Tarian yang dilakukan para rodat memiliki filosofi tersendiri, tidak hanya asal menari. Nama rodat berasal dari Bahasa Arab dari kata Rodda yang artinya bolak-balik. Para penari itu memang selalu bolak-balik dalam menggerakan tangan, badan serta anggota tubuh lainnya.

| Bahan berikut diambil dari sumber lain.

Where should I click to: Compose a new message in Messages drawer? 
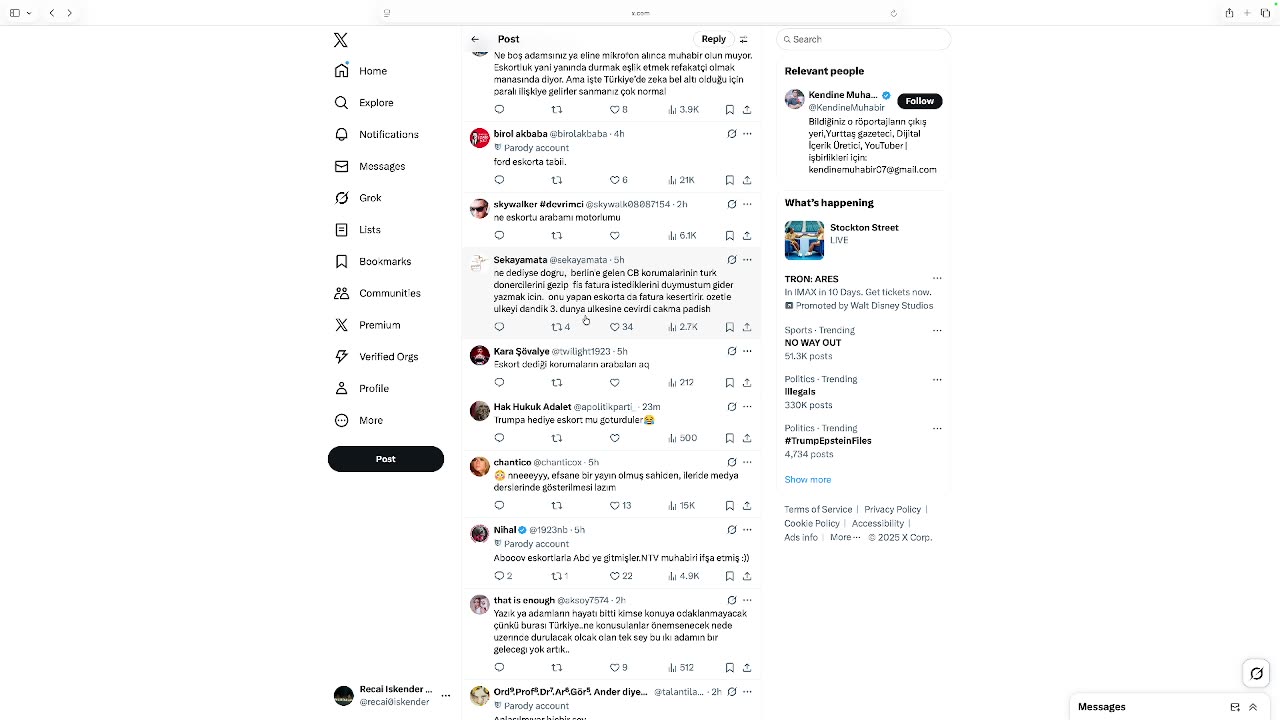click(1235, 707)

Rodat merupakan bentuk seni tradisi masyarakat Sragen yang berkembang seiring masuknya Islam ke wilayah itu. Seni tradisi ini menggabungkan seni musik rebana, jidor (semacam beduk), dan gong dengan tarian yang dimainkan pria. Berdasar wawancara dengan tokoh masyarakat Desa Manyarejo, kesenian ini merupakan media untuk menyebarkan ajaran Islam serta sarana perjuangan pada masa sebelum kemerdekaan. Sragen menjadi titik penting dalam perkembangan kesenian rodat karena di wilayah ini rodat dimanfaatkan sebagai sarana perjuangan yang efektif. Pertunjukan rodat biasanya diadakan semalam suntuk yang bertujuan untuk mengelabui Belanda yang sedang berpatroli. Kesenian ini bisa dijumpai di Desa Sambirembe, Kecamatan Kalijambe. Terdapat kelompok rodat perempuan Al Hidayah yang biasa diiringi musik kotekan lesung dari Desa Saren. Sebagai aset budaya kawasan terdekat dengan Museum, maka kesenian ini ditampilkan dalam rangka menyambut tamu resmi negara. (Duwiningsih)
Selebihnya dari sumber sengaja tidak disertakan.